A closure order is issued to the operator of a food establishment when the Public Health Inspector is of the opinion, upon reasonable and probable grounds, that an immediate health hazard exists. Under these conditions, an order to close the establishment under Section 13 of the Health Protection and Promotion Act will be issued. A Section 13 order is issued to eliminate or decrease the effect of the health hazard. An order is a legal document. Failure to comply with an order is an offence, which upon conviction, could result in a significant fine.
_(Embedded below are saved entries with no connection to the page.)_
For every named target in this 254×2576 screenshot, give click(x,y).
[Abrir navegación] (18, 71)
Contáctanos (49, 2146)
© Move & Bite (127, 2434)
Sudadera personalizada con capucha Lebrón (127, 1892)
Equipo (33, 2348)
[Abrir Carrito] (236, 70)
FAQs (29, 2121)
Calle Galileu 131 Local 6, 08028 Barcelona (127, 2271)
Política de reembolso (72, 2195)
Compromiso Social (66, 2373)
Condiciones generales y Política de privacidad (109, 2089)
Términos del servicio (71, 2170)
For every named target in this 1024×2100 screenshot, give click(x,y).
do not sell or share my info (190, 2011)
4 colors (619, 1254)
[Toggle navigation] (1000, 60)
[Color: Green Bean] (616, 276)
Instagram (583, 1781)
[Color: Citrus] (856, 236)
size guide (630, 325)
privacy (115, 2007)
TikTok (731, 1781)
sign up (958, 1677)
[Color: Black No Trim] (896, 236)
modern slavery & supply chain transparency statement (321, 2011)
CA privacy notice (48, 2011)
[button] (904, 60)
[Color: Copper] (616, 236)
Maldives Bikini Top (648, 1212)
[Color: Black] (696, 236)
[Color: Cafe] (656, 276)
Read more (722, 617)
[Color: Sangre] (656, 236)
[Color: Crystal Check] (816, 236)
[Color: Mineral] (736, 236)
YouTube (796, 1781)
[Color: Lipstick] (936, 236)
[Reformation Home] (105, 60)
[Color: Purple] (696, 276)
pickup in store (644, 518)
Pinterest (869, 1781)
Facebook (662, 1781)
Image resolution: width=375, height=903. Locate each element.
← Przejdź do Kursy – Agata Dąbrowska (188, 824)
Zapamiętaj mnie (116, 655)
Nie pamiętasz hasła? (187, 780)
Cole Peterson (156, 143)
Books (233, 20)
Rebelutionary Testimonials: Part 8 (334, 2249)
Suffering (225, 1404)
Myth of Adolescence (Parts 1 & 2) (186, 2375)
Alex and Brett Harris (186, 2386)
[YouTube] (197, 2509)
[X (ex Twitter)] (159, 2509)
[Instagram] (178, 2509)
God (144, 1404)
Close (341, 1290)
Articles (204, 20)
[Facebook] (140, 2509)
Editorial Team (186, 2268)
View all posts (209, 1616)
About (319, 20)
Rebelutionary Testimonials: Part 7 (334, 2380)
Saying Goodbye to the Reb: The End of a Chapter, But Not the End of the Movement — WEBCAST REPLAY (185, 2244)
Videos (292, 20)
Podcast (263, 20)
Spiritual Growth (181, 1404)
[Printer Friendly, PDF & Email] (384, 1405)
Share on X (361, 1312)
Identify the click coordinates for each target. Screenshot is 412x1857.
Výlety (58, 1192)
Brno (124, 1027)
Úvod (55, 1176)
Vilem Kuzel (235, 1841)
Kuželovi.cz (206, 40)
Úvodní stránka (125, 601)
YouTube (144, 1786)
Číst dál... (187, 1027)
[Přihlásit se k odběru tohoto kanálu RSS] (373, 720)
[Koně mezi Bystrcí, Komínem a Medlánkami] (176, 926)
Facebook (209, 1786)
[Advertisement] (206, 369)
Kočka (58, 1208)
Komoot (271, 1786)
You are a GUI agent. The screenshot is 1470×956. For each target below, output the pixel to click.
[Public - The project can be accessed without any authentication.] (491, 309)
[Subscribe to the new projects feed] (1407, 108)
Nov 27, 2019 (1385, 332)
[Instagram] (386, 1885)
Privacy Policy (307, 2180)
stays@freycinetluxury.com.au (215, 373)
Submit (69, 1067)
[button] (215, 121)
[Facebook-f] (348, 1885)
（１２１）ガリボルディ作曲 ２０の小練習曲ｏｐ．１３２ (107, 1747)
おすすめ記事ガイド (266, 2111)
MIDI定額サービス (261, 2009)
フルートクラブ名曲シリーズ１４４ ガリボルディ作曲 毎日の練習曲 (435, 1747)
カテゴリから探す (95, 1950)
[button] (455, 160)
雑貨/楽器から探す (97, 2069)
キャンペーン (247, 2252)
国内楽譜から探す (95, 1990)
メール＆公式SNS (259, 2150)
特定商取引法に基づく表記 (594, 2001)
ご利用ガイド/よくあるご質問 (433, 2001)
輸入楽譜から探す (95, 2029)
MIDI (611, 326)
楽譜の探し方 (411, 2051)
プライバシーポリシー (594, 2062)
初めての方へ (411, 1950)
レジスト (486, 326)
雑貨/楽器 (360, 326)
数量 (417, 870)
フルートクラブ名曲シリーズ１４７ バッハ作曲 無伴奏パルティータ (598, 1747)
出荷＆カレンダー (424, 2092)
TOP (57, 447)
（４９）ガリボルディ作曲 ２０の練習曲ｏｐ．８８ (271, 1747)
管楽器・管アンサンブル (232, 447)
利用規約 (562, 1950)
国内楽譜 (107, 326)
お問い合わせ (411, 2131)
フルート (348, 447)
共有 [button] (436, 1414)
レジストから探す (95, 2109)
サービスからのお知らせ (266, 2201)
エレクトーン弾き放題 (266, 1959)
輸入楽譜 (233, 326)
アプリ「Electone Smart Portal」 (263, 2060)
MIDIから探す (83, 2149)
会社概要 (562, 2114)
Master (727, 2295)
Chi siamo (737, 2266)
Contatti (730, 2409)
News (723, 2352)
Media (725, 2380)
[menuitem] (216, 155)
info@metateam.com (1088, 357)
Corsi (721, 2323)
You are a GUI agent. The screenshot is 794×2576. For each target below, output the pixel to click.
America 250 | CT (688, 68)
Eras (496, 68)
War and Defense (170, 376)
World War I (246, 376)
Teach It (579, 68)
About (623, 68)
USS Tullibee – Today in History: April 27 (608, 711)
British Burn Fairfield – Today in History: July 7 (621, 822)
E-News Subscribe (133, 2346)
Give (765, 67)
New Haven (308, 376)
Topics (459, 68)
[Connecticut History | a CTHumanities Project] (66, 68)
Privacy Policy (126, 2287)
What are some examples of infractions leading to a closure order?
A health hazard can be any condition that will likely lead to a foodborne illness if the condition is not corrected. Examples include:

  • Establishment is infested with insects or rodents
  • Evidence of food contamination.
  • The food establishment does not have sufficient potable water to operate in a sanitary manner.
  • Sewage back-up into food preparation or storage areas

I think I have food poisoning from a restaurant. What should I do?
If you or someone else in your party became ill after eating at a particular establishment, call the Niagara Region Public Health Department at 905-688-3762 or 1-800-263-7248. You will be asked what you ate and drank at the food service establishment and which symptoms you experienced. The information you provide will be kept confidential and your answers will help us determine if there is a problem with the establishment. For medical advice, consult with a physician or call Telehealth Ontario at 1-866-797-0000 to assess your health status.